4) Valutazione della capacità di sopportazione in termini monetari se il rischio, nonostante le attività precedenti, avesse ancora la possibilità di manifestarsi, sia pure con incidenza ridotta

5) Ricorso al trasferimento del rischio nel caso in cui la magnitudine dell’evento rimanesse elevata.

 

Come si procede, in termini pratici?

Entra in gioco il risk manager, una figura professionale che non va confusa con l’insurance manager,.

Il risk manager è una persona, all’interno dell’organigramma societario, a cui viene demandata l’analisi dei rischi. I risultati di questa analisi vengono evidenziati al vertice che dovrebbe attuare  gli interventi più idonei seguendo i criteri esposti nelle linee guida che abbiamo già visto.

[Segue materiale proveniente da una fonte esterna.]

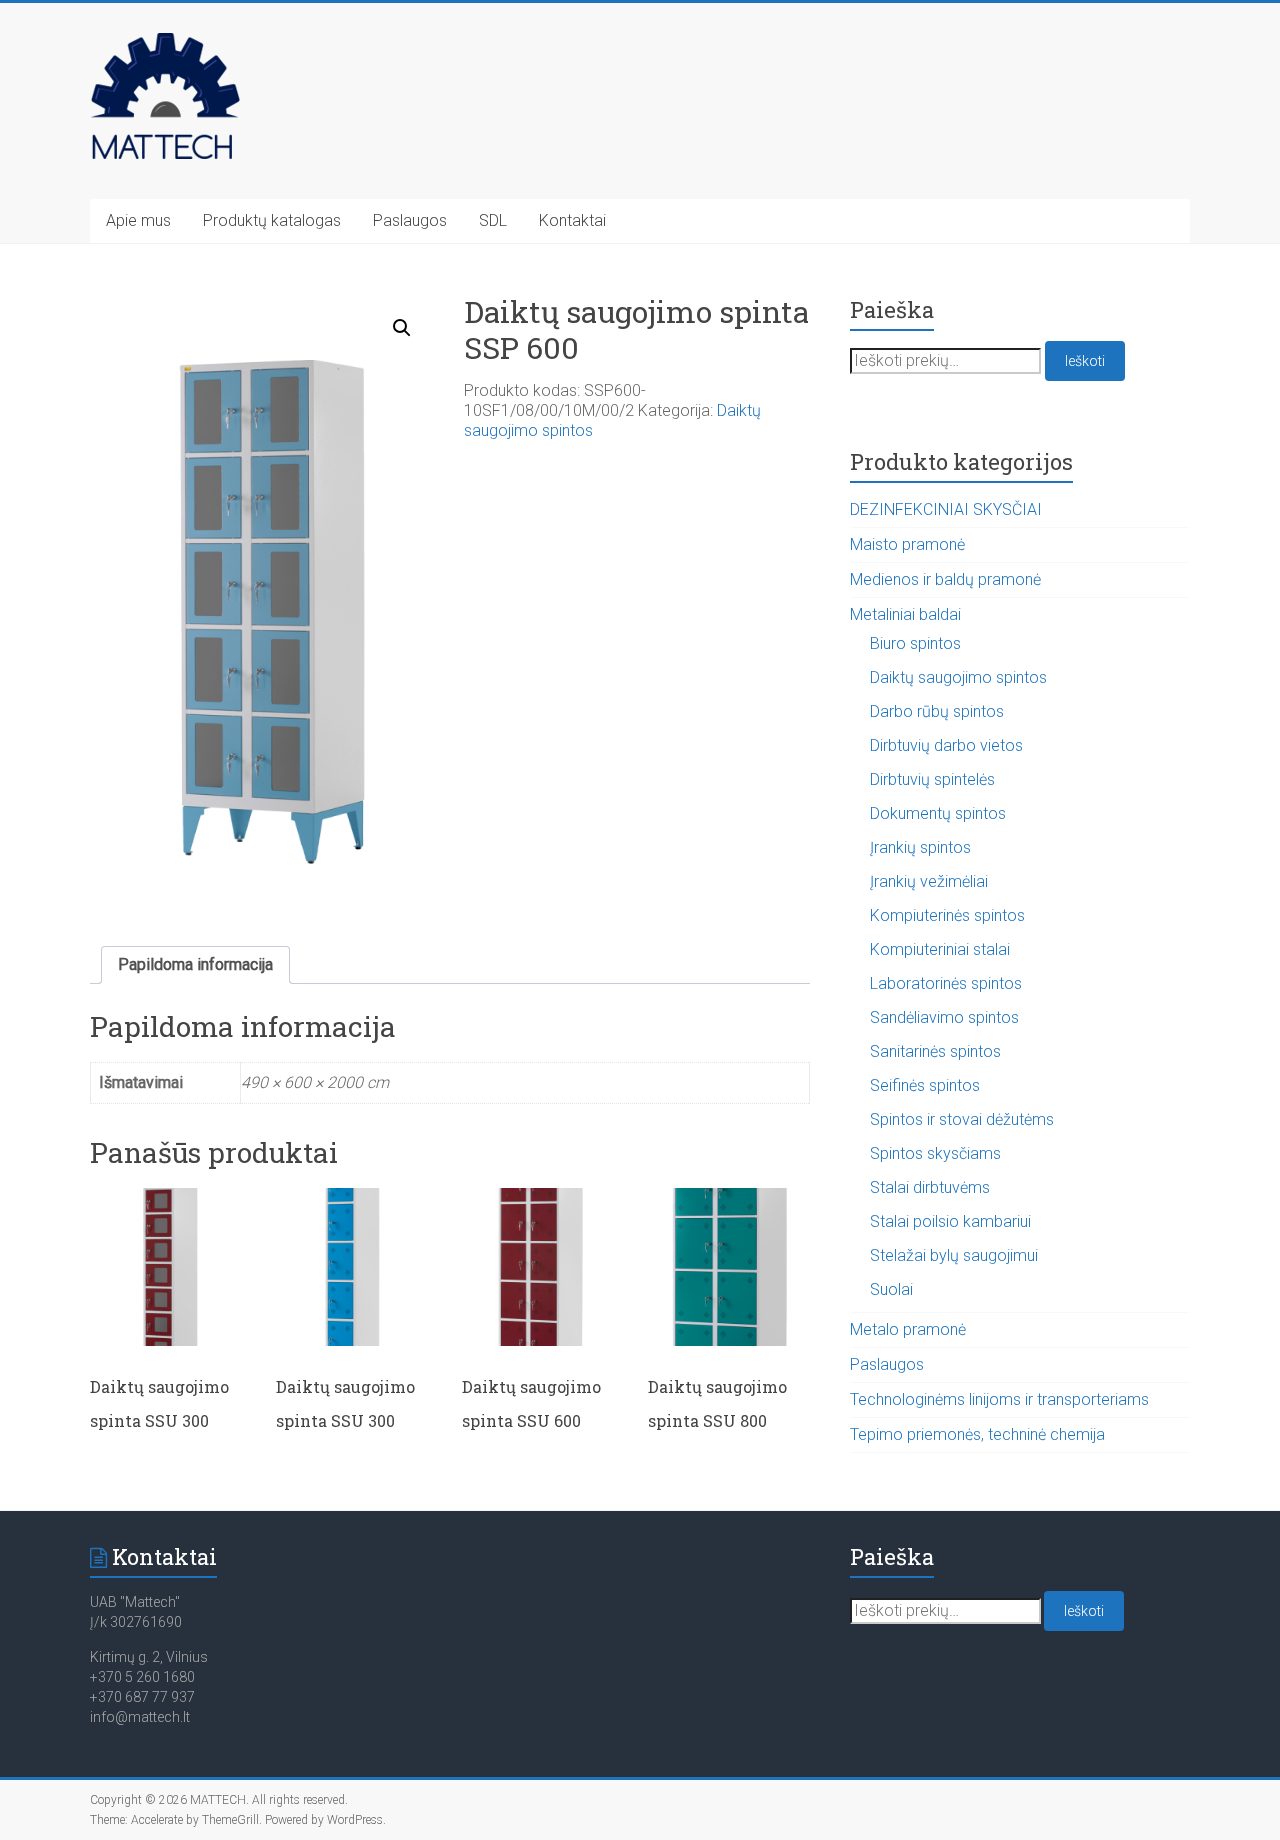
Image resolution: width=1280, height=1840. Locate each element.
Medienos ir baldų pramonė (945, 579)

Il posizionamento di questa figura è indispensabile nelle attività sportive di squadra, mentre per le attività individuali bisogna ricorrere a conoscenze specifiche della tipologia di sport preso in esame. Due diversi approcci in quanto gli interventi possono e devono essere diversi.

In uno sport di squadra gli elementi presi in considerazione sono per lo più riferiti al gruppo e all’attività presa in esame, ad esempio una squadra di rugby avrà o meno la responsabilità dello stadio in cui gioca. Così come la responsabilità della gestione delle trasferte della squadra. E ancora, degli infortuni: come possono essere rubricati in termini statistici identificandone le cause e l’incidenza.

In uno sport individuale, ad esempio il tennis, va valutata la preparazione atletica, l’utilizzo e il controllo dell’attrezzatura, i viaggi, la gestione degli infortuni, l’eventuale perdita di immagine.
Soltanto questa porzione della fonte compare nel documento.